Word and element location data:

┄┄┄┄┄┄┄┄┄┄

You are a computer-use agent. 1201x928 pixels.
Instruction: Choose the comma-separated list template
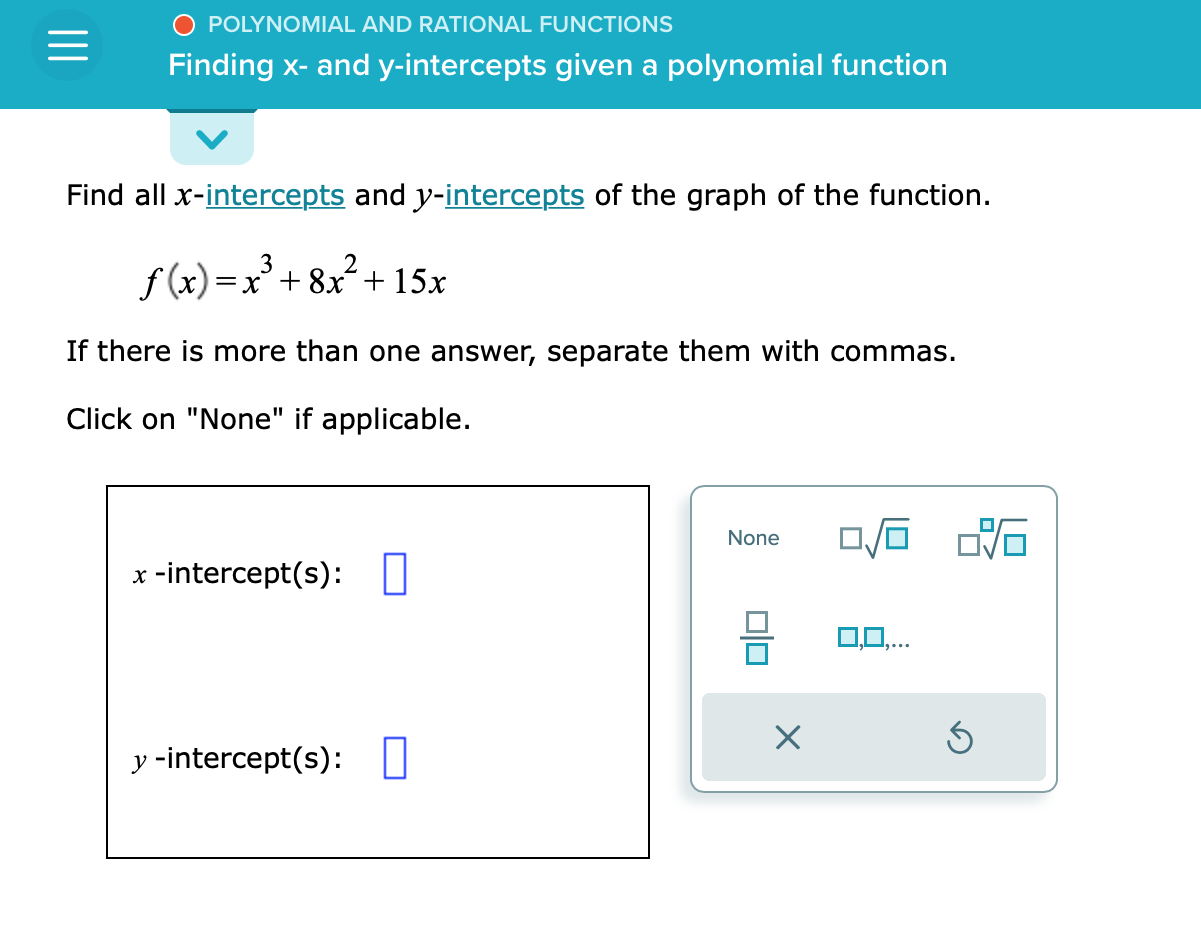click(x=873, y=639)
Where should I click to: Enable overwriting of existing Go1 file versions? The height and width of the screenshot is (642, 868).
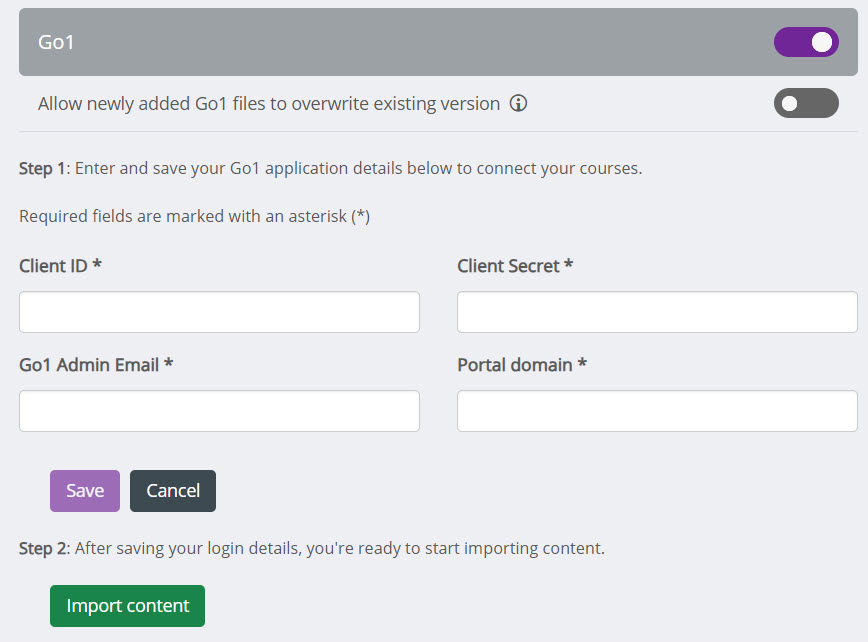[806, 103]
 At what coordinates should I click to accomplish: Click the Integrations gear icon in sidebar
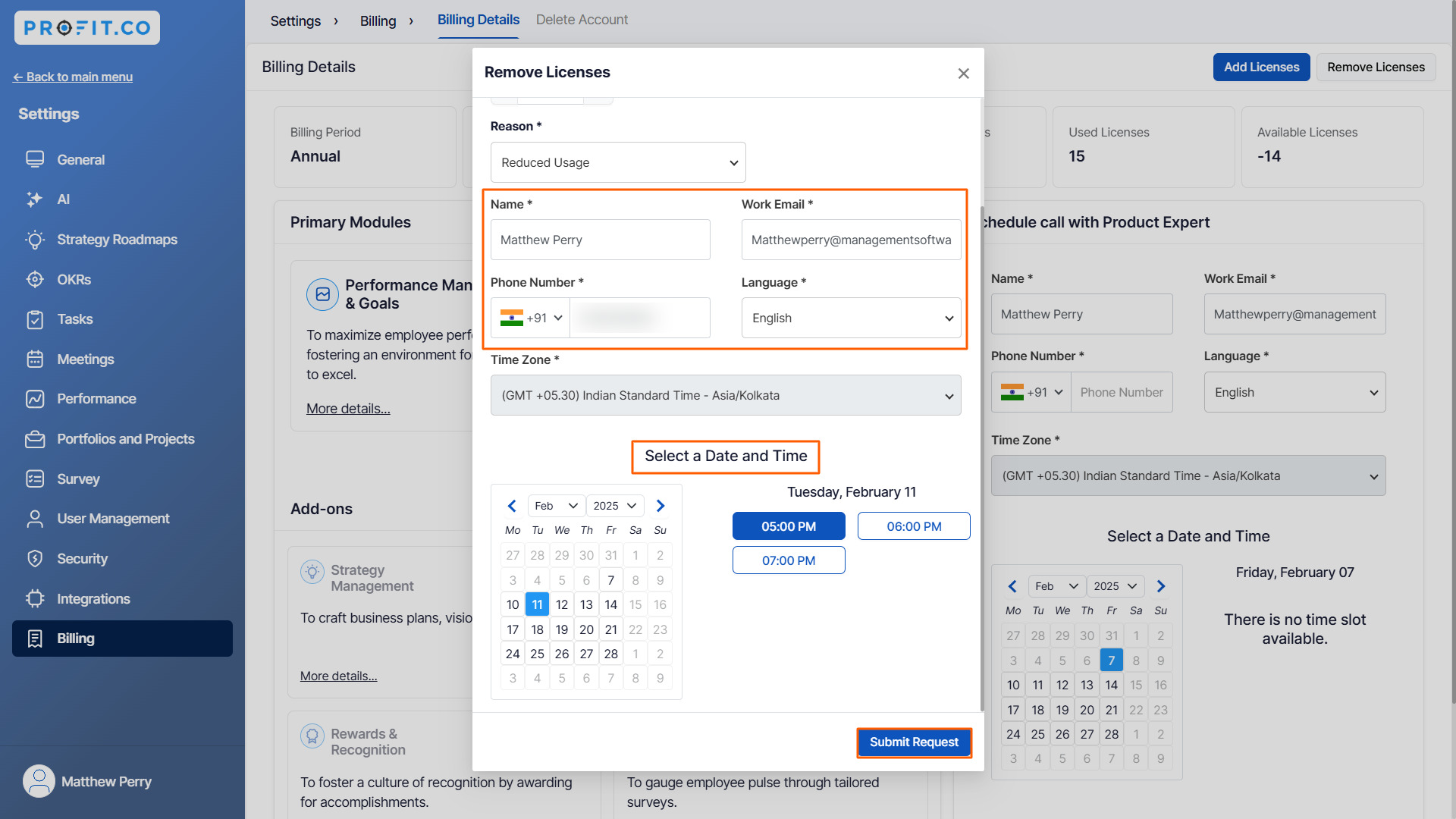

┄┄┄┄┄┄┄┄┄┄

Goal:
Please rewrite the stretch of the records from the line that contains "Where should I" through the end, swapping "sidebar" for "navigation panel" and changing nothing else, and leave the pictures out of your answer.

Complete answer:
Where should I click to: Enable overwriting of existing Go1 file versions? The height and width of the screenshot is (642, 868).
[806, 103]
 At what coordinates should I click to accomplish: Click the Integrations gear icon in navigation panel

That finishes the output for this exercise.